- [WHAT TO WORK ON]:
Below are lines of data, and only some are wanted. Please repeat exactly those from the line that has "This screenshot has width=1512, height=786." through the line that has "Click the Flip".

- [MATERIALS PROVIDED]:
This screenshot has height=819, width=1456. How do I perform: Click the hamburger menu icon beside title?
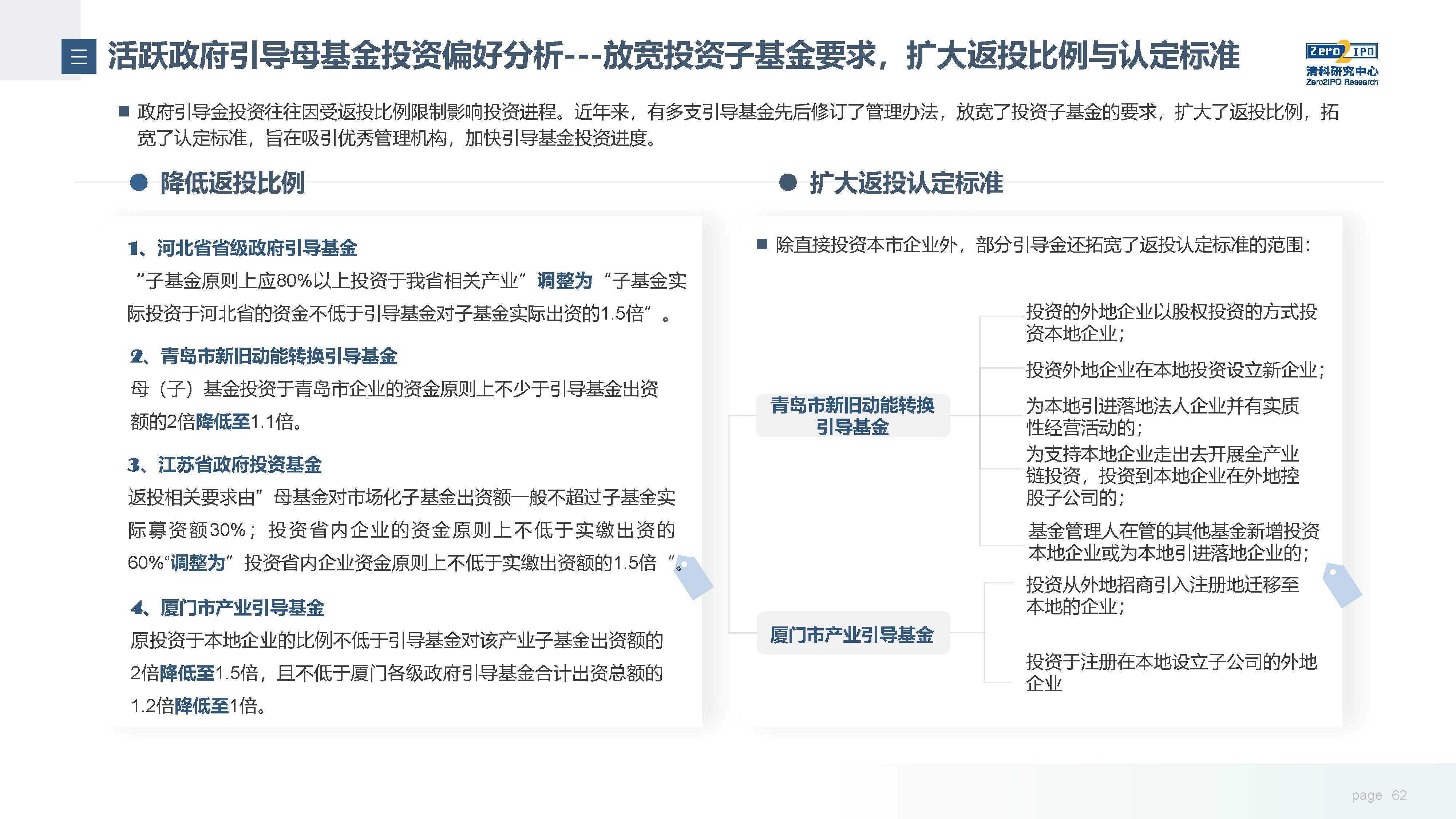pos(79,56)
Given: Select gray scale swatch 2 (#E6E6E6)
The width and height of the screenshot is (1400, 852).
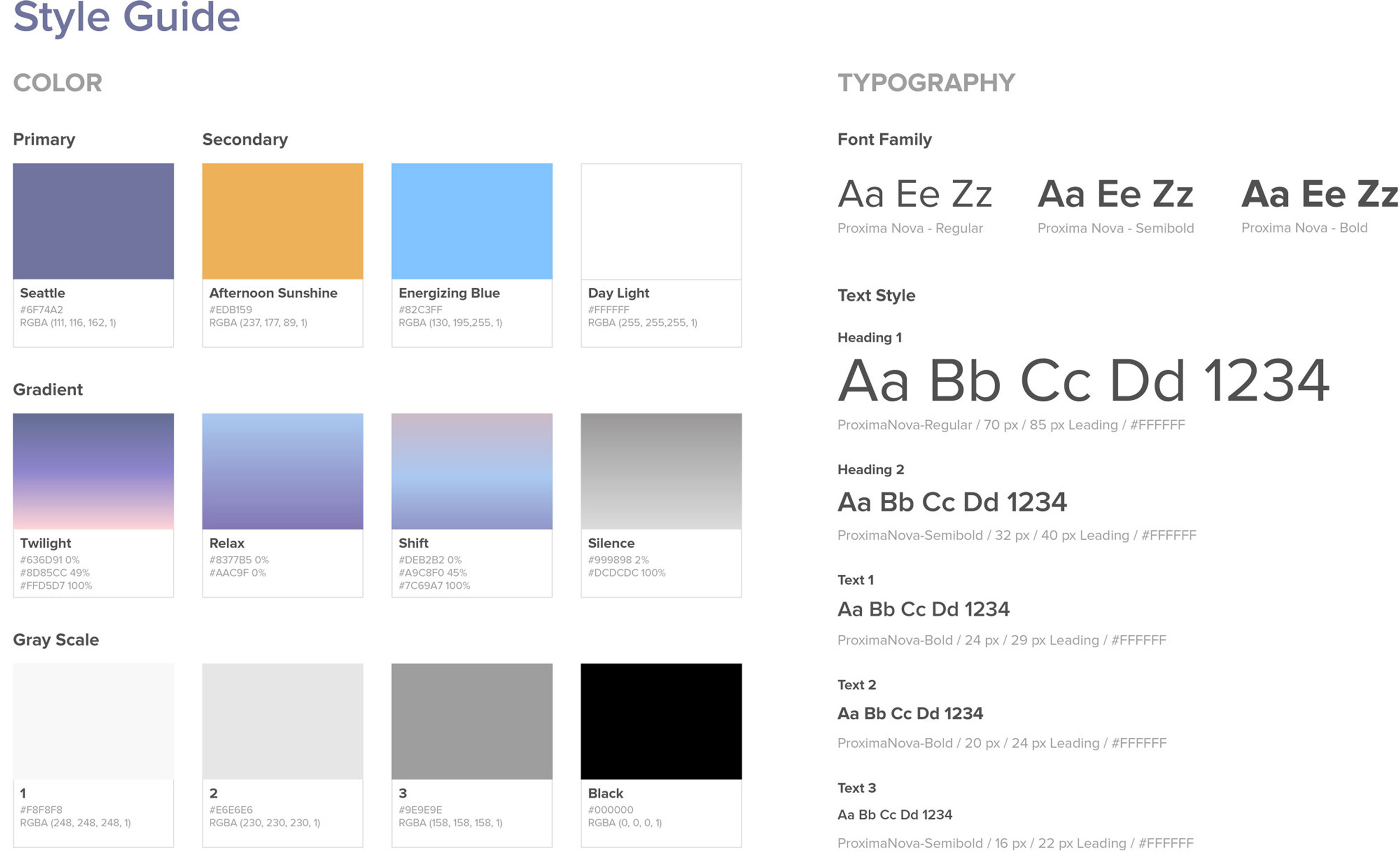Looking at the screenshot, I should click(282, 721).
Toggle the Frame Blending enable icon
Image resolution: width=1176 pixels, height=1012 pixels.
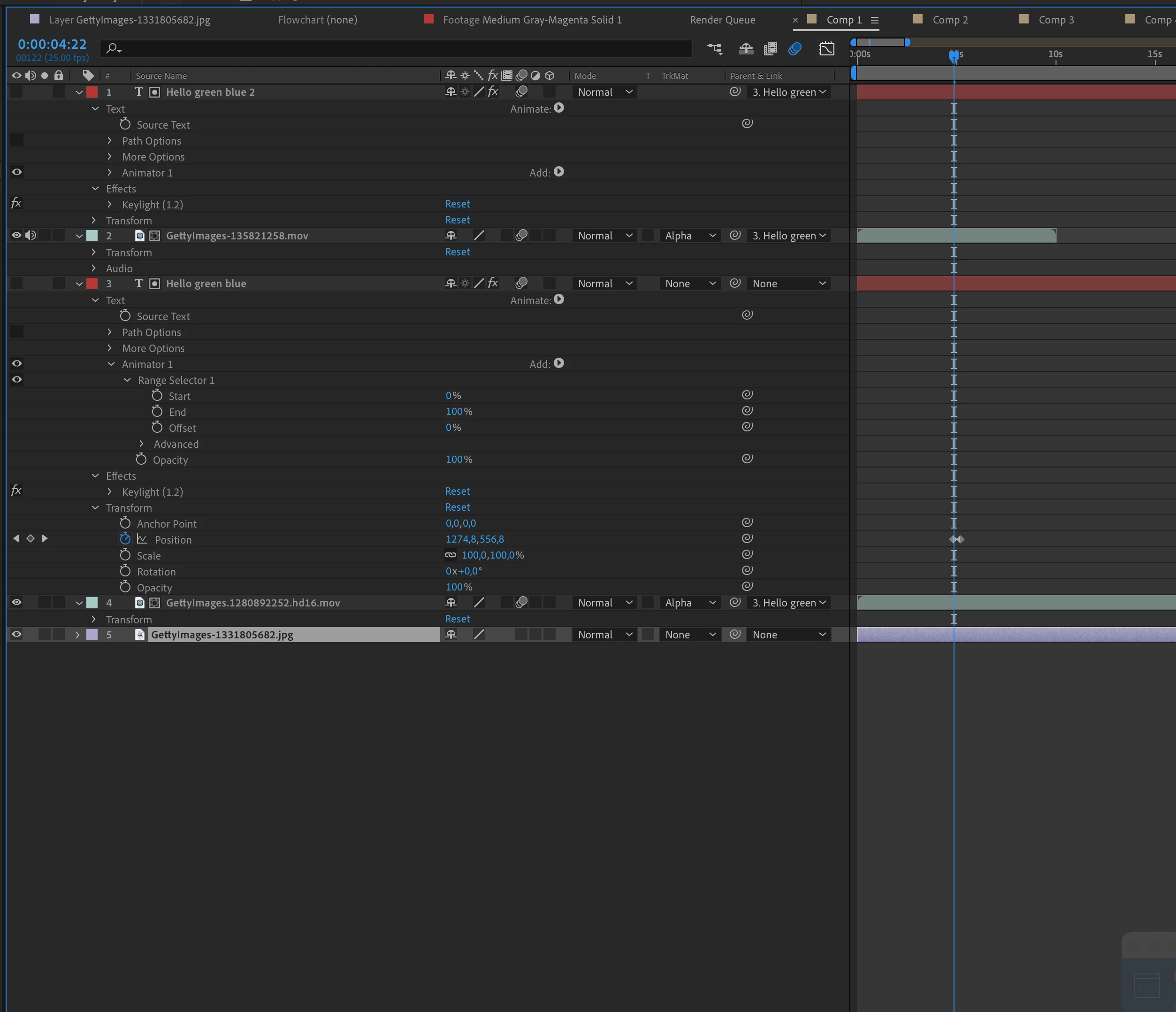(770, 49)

...

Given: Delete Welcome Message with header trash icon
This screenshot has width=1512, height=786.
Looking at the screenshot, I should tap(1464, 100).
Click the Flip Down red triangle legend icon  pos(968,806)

- [SOLVED PROBLEM]:
This screenshot has width=1512, height=786.
Looking at the screenshot, I should tap(1464, 100).
Click the Flip Down red triangle legend icon  pos(968,806)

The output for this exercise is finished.